Le livre d'
Alain Prigent s'annonce, par son titre même, comme une biographie historique : celle d'une femme née dans une famille très modeste en Bretagne, devenue institutrice, militante communiste, résistante puis députée après la deuxième guerre mondiale. Mais sa lecture fait naître une certaine déception : quelle place l'auteur a-t-il finalement accordé à cette femme qui aurait dû en être le centre ? Difficile de comprendre comment il a construit son ouvrage : consacrant de longs chapitres à deux frères Marzin et accordant finalement bien plus de place à l'évolution de la situation du parti communiste dans le paysage politique français qu'à Madeleine Marzin elle-même au risque d'ailleurs d'assommer le lecteur à coups de tableaux qui ne présentent d'intérêt que dans le cadre d'un travail de recherche et qui ne parlent guère à un lecteur lambda.
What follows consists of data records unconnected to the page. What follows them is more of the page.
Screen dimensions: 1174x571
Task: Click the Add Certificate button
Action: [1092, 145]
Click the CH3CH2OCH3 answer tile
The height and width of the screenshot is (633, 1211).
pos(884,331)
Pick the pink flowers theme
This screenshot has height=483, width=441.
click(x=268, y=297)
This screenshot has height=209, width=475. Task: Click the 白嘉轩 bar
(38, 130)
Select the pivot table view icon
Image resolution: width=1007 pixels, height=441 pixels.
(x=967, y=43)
Et pourtant il apparaît que cette femme, remarquée par son institutrice pour son intelligence, accédant elle-même à cette fonction après un parcours de boursière, qui a consacré, voire sacrifié sa vie au parti communiste a été bien seule, en particulier pendant la Résistance. Elle est chargée d'organiser une manifestation de femmes contre la vie chère rue de Bucci en 1942, mais elle n'est pas informée qu'elles seront encadrées par des hommes armés. C'est un désastre qui entraîne l'exécution de plusieurs de ses camarades et sa propre condamnation à mort. Graciée par Pétain elle est transférée, avec d'autres résistantes, en Centrale à Rennes. Elle seule prend alors l'initiative de son évasion. Où est donc alors l'efficacité de l'organisation ? La seule aide qu'elle reçoit est celle, ponctuelle, de deux cheminots qui ont compris sa situation. Et alors qu'elle est devenue « la femme la plus recherchée de France », le PC lui refuse tout contact pendant 17 mois qui ont dû lui paraître bien longs… !
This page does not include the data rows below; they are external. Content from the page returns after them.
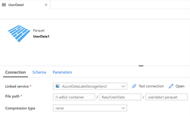
Task: Select the Connection tab
Action: (15, 72)
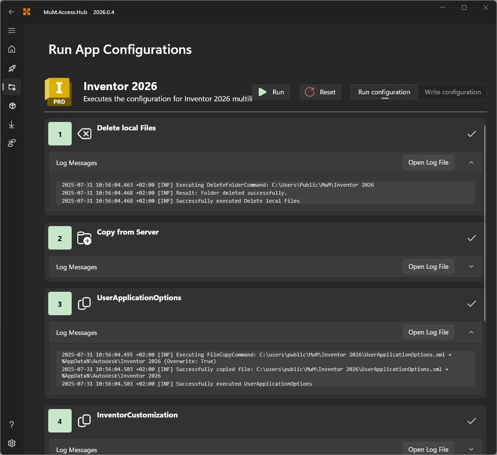Collapse the Delete local Files log messages
The width and height of the screenshot is (497, 455).
[x=471, y=162]
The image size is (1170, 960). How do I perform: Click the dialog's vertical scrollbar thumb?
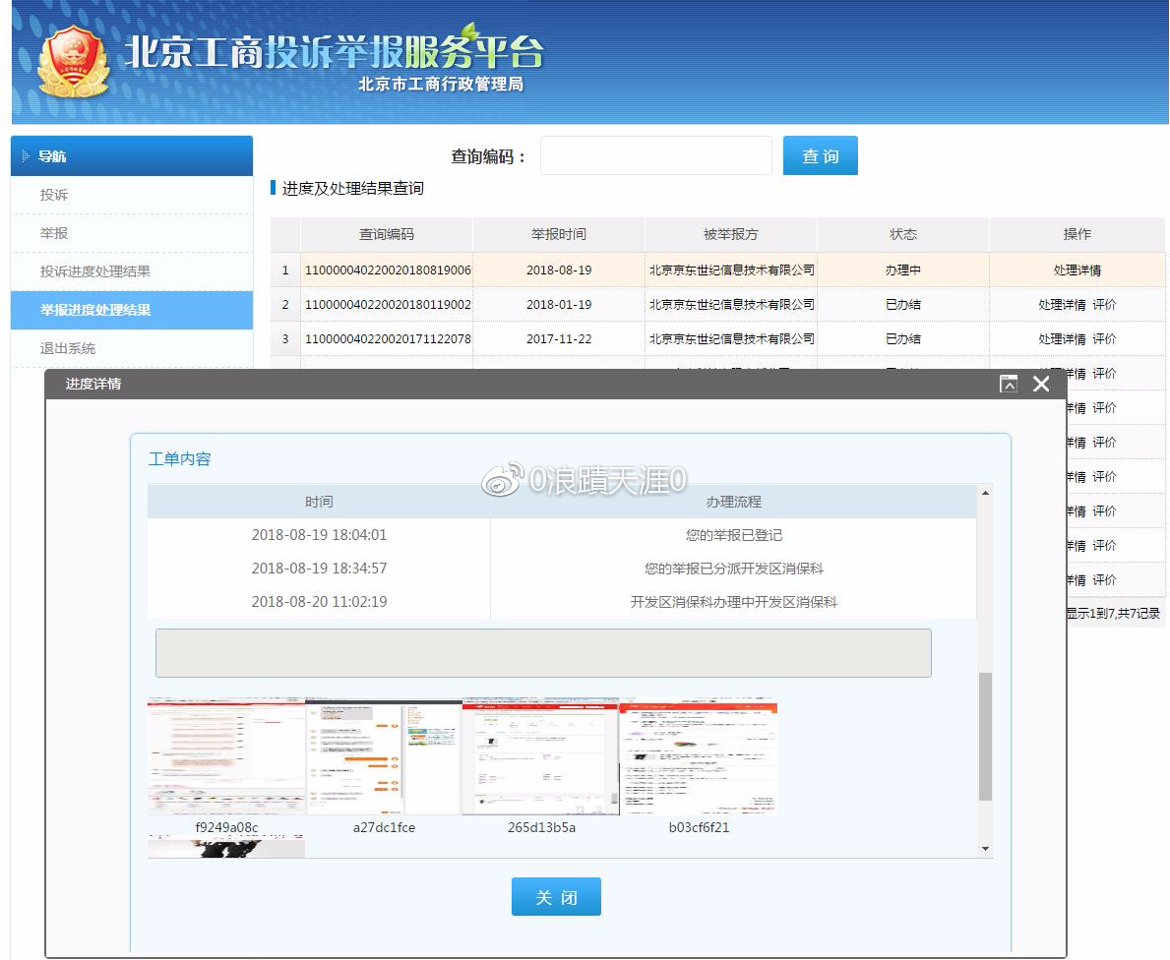click(x=985, y=736)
Quand on apprend dans le livre que dès les années 30, elle a dit de Staline : « Ce type me dégoûte ! » on aurait aimé connaître aussi ses sentiments lors des événements de 1956 à Budapest alors que certains de ses proches étaient jetés du PC pour avoir osé protester et contester ou en août 1968 lors de l'invasion de la Tchécoslovaquie par les chars soviétiques. Cette femme était trop intelligente pour ne pas au moins se poser des questions. Or tous ces événements sont abordés comme des difficultés rencontrées malencontreusement par le parti communiste.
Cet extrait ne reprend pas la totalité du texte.